Dans notre étude, il ressort par exemple, que cette
situation conduit plusieurs diplômés de l'enseignement
supérieur à accepter des emplois non reliés à leur
domaine d'étude. En outre, de manière générale, les
diplômés de ces dernières années, lorsqu'ils
trouvent un emploi, restent dans une situation précaire et
reçoivent une rémunération nettement inférieure
à celle des employés plus anciens ayant un niveau de
qualification inférieur dans l'entreprise. L'analyse des
résultats sur le rôle des stages dans l'obtention de l'emploi
permet de comprendre que la valorisation des stages par les répondants
va en conformité avec les points de vue des employeurs qui
privilégient ces stages. On note aussi une forte adéquation entre
les perceptions des répondants et celles des employeurs sur la
nécessité de commencer par un stage avant l'embauche. La
valorisation du stage qui se manifeste tant chez le diplômé que
chez l'employeur potentiel s'explique en partie par le fait que cette force de
main-d'oeuvre participe à la bonne marche des entreprises mais aussi
contribue à faciliter l'insertion du diplômé.

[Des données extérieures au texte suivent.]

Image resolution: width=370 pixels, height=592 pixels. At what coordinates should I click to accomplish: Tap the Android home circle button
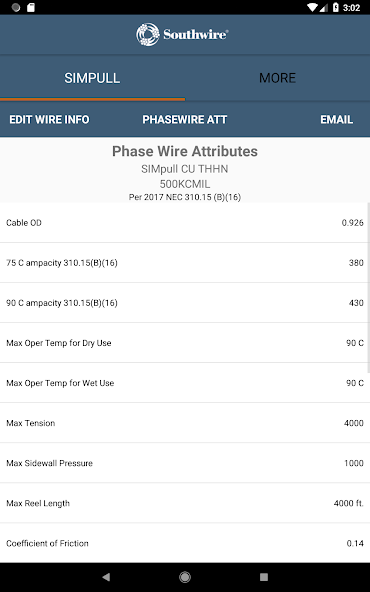tap(185, 577)
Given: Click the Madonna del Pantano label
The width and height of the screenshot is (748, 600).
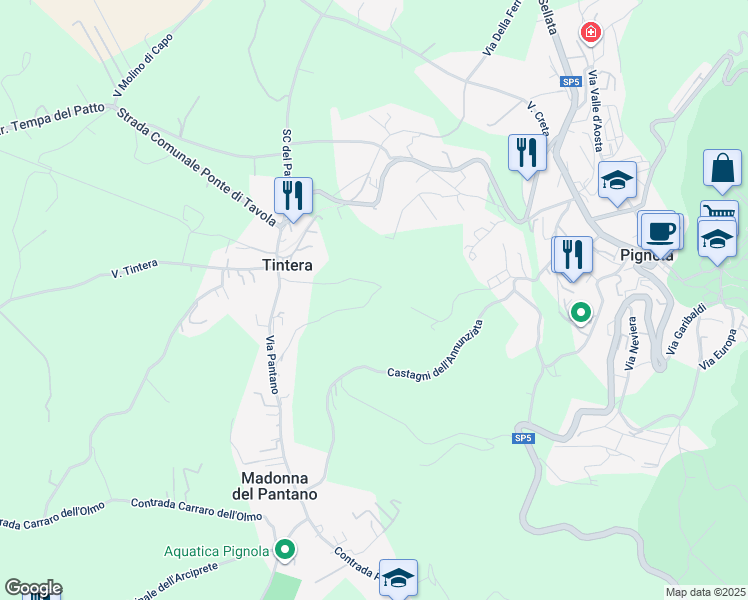Looking at the screenshot, I should [x=275, y=486].

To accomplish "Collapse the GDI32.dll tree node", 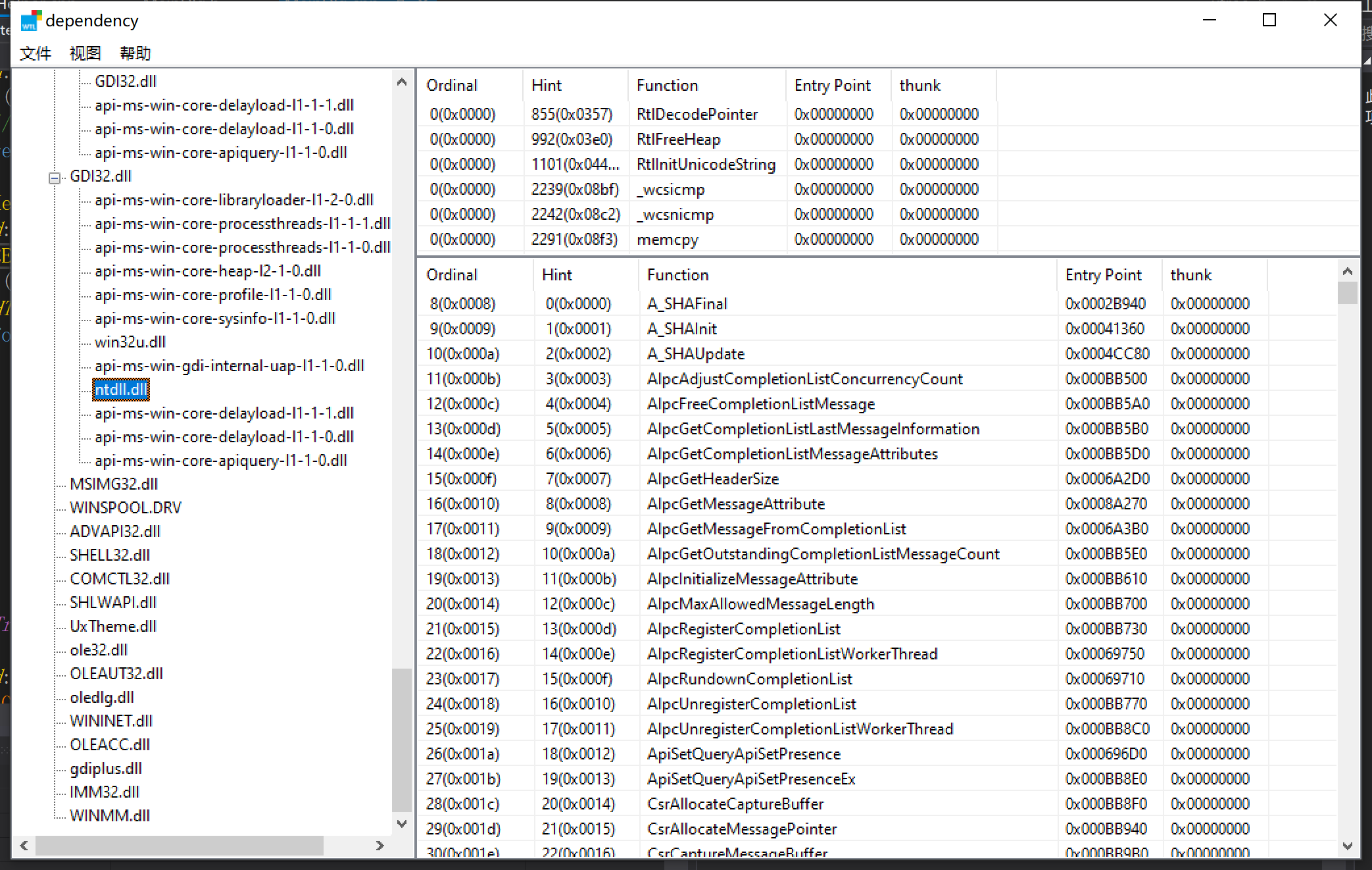I will click(x=55, y=177).
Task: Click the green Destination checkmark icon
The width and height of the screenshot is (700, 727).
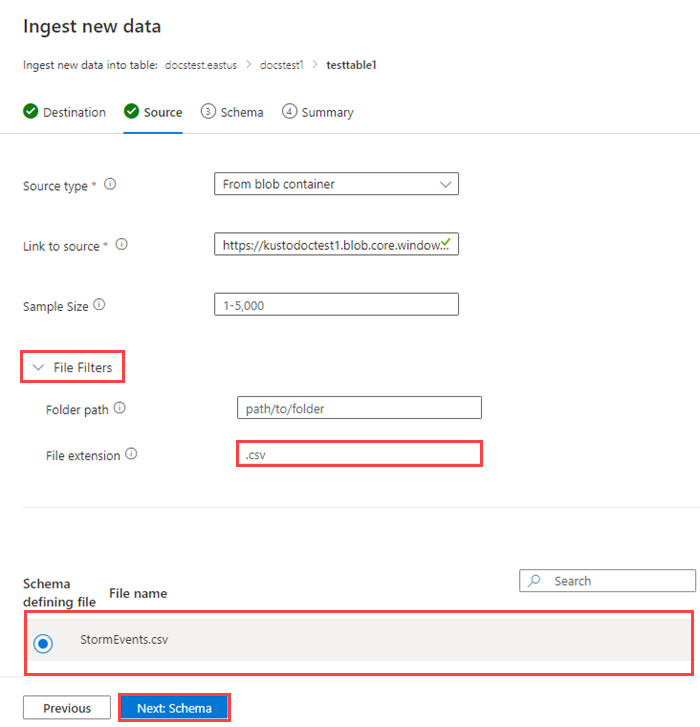Action: point(31,112)
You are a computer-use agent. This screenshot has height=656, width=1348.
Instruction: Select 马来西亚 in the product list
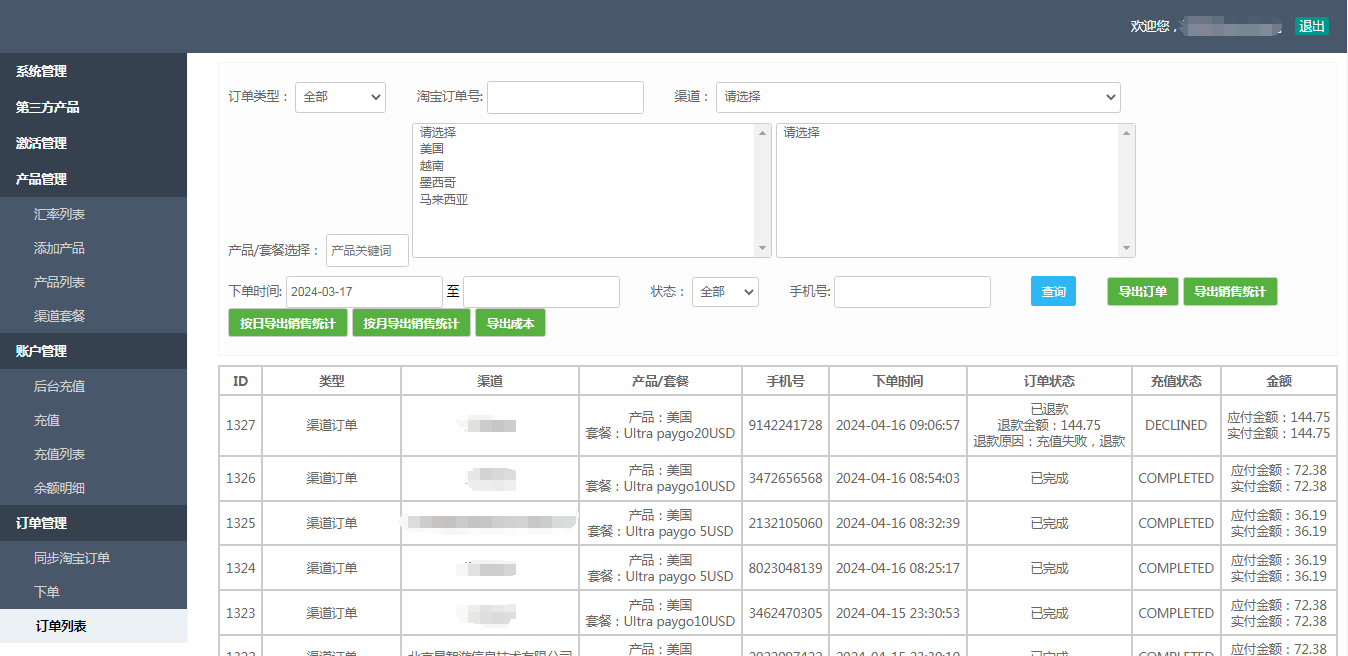[x=444, y=200]
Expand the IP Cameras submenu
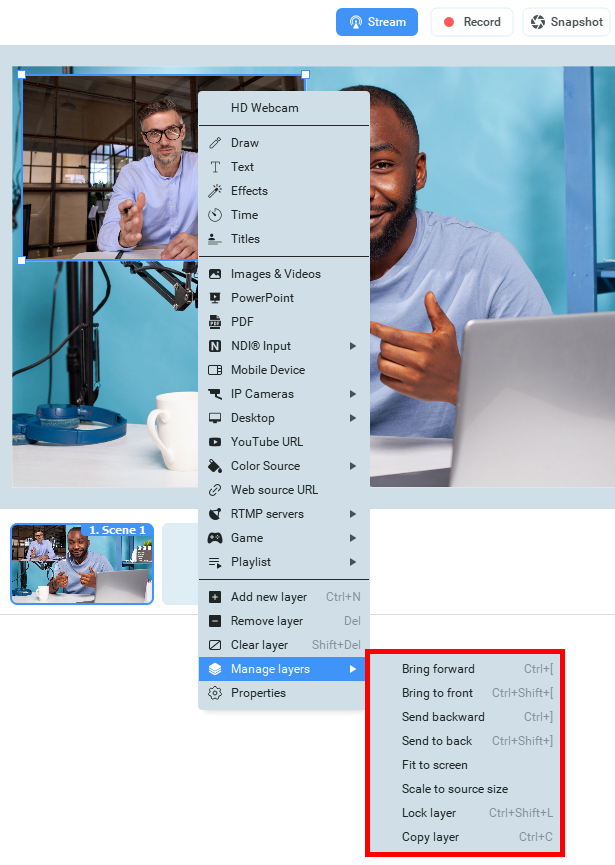Image resolution: width=615 pixels, height=865 pixels. [352, 394]
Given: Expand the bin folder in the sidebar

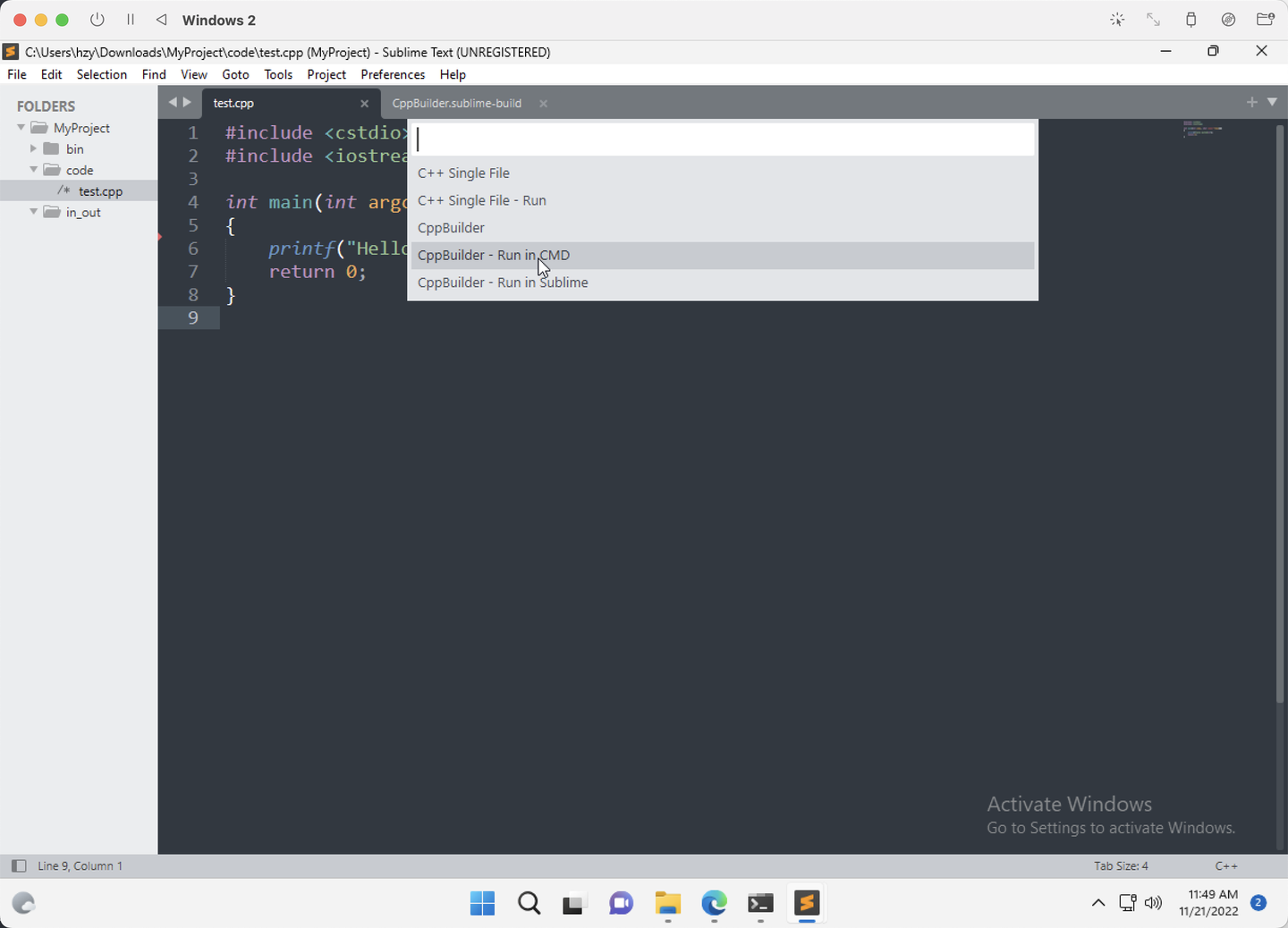Looking at the screenshot, I should tap(34, 148).
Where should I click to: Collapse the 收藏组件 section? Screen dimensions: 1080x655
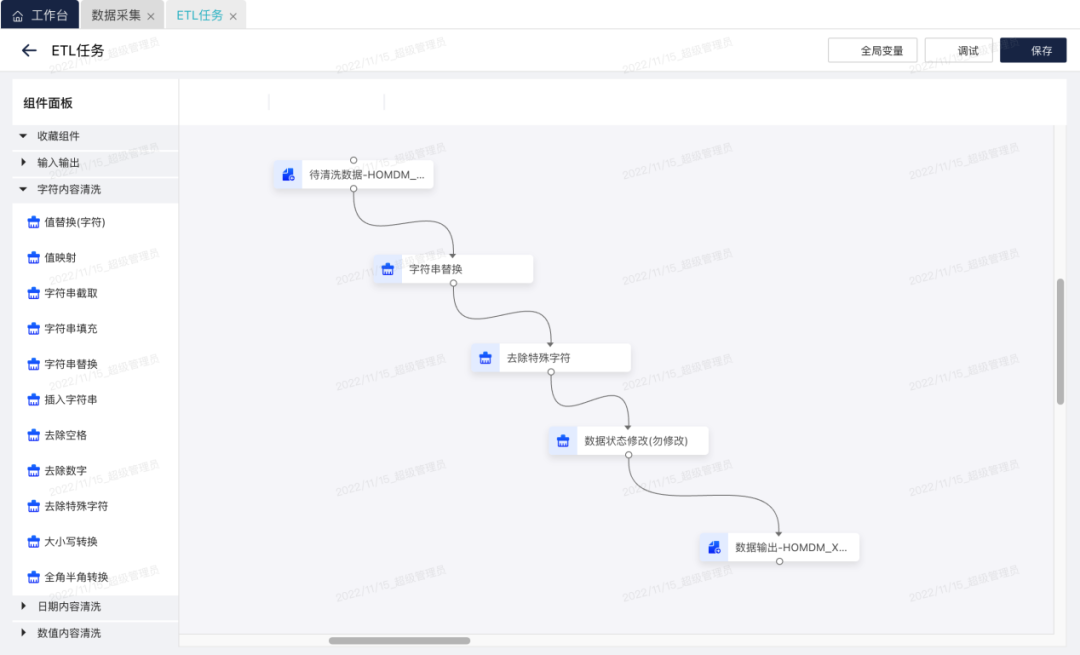coord(23,136)
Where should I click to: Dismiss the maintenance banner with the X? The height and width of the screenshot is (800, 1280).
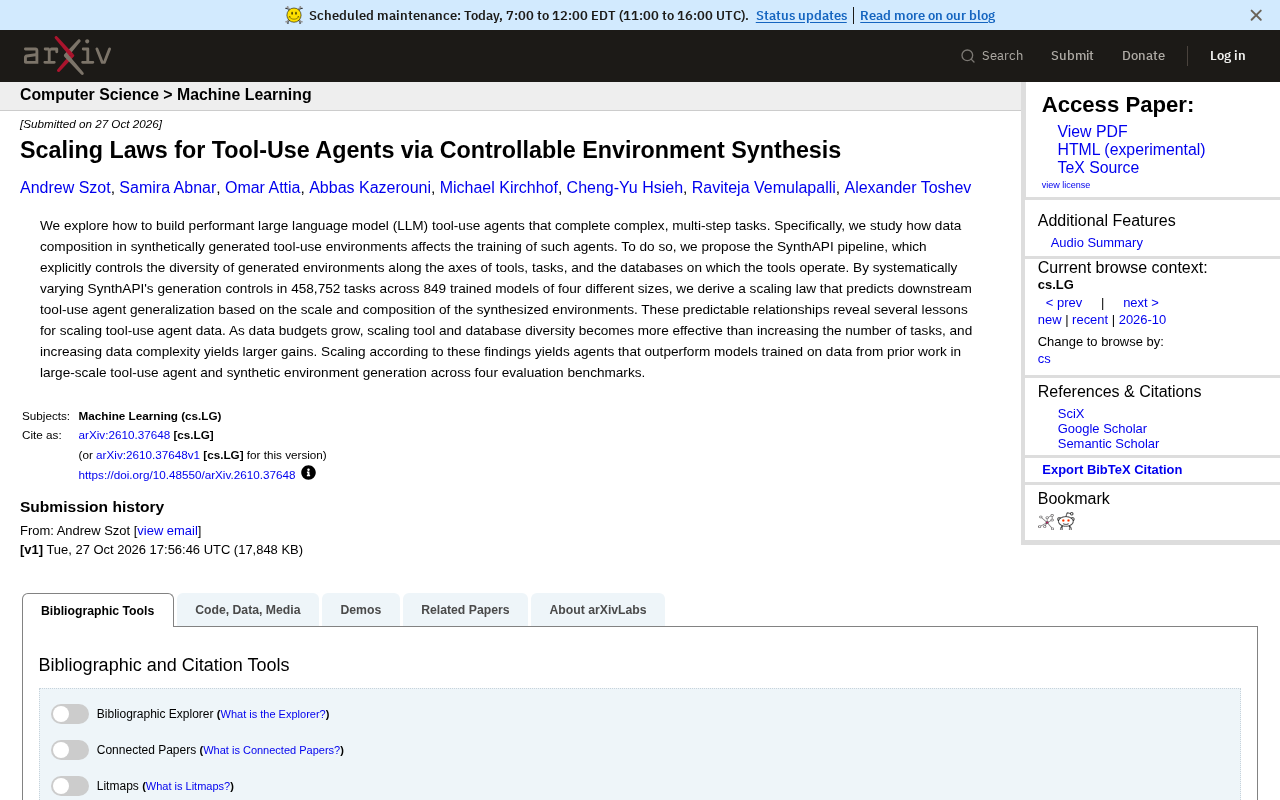1256,15
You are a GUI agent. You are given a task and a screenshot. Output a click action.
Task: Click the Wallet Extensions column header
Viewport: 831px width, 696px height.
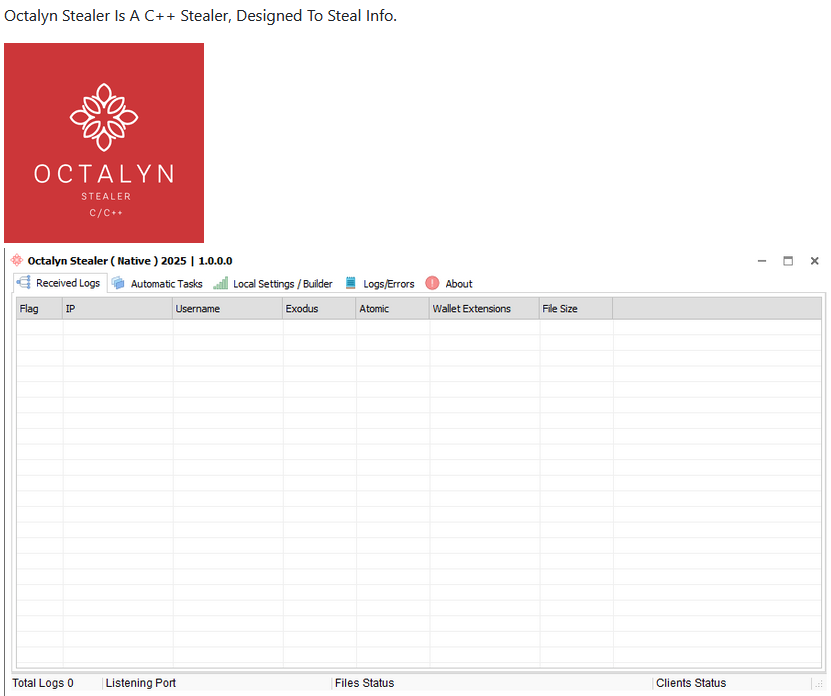[484, 309]
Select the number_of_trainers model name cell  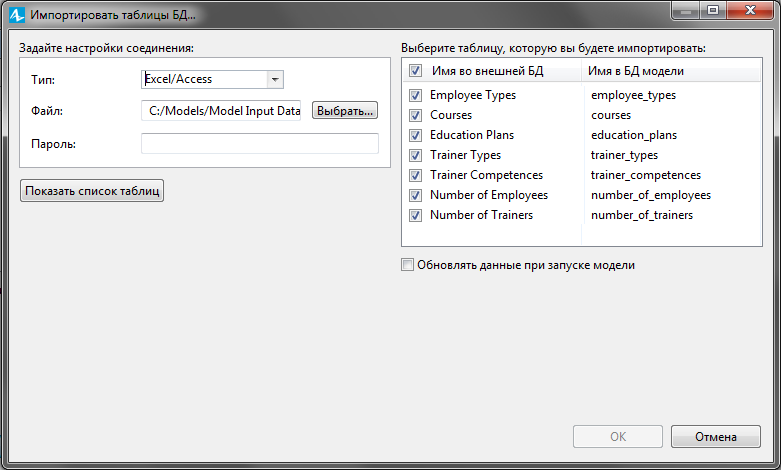[642, 215]
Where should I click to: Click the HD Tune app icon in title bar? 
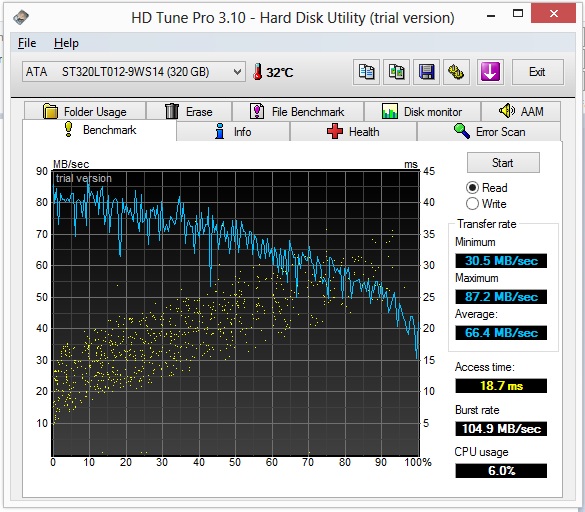pyautogui.click(x=21, y=17)
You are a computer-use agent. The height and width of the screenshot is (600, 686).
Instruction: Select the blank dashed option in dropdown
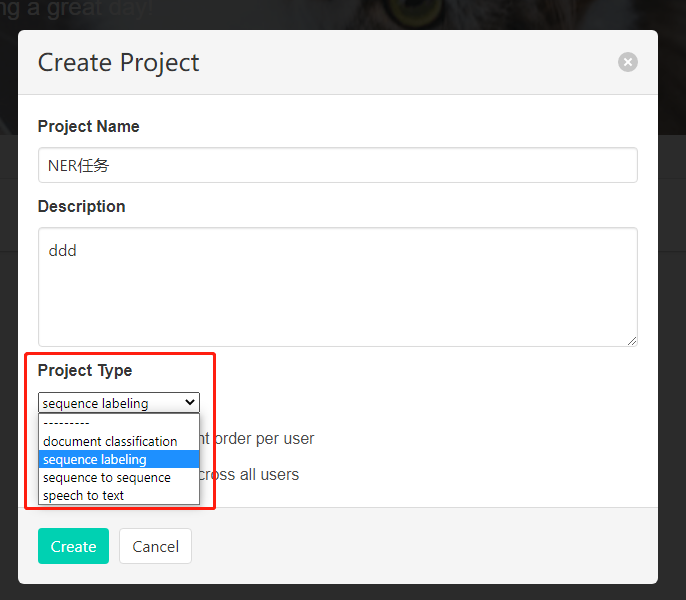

Par ailleurs, en ce qui concerne les causes du chômage
des diplômés, nos résultats concordent avec ceux du PADES
(1998). Les auteurs de cette étude soulignent que de façon
générale les causes du chômage sont intra et extra
universitaire. Les causes les plus citées, au niveau intra, sont les
lacunes dans des disciplines comme le français, la communication
écrite (exposée des idées), l'anglais, l'informatique,
ensuite l'insuffisance de la diversification des compétences et la sous
information des diplômés sur les réalités
du marché du travail. Au niveau extra, les contraintes
sont l'interruption du recrutement dans la fonction publique et le faible
nombre d'entreprises privées ou publiques offrant des emplois aux
diplômés universitaires.
Maintenant il importe de signaler les limites de notre
étude. Notre recherche présente des limites à cause de son
caractère exploratoire, notre population est réduite à
deux Facultés de l'Université de Conakry alors que cette
dernière compte en son sein cinq Facultés et deux centres
d'études. Ainsi, nos résultats ne sont pas
généralisables à tout le système universitaire
guinéen ou même de l'Université de Conakry. Si nous avions
à faire une étude ultérieure, elle devrait utiliser un
échantillon représentatif des diplômés de
l'Université de Conakry incluant toutes les Facultés.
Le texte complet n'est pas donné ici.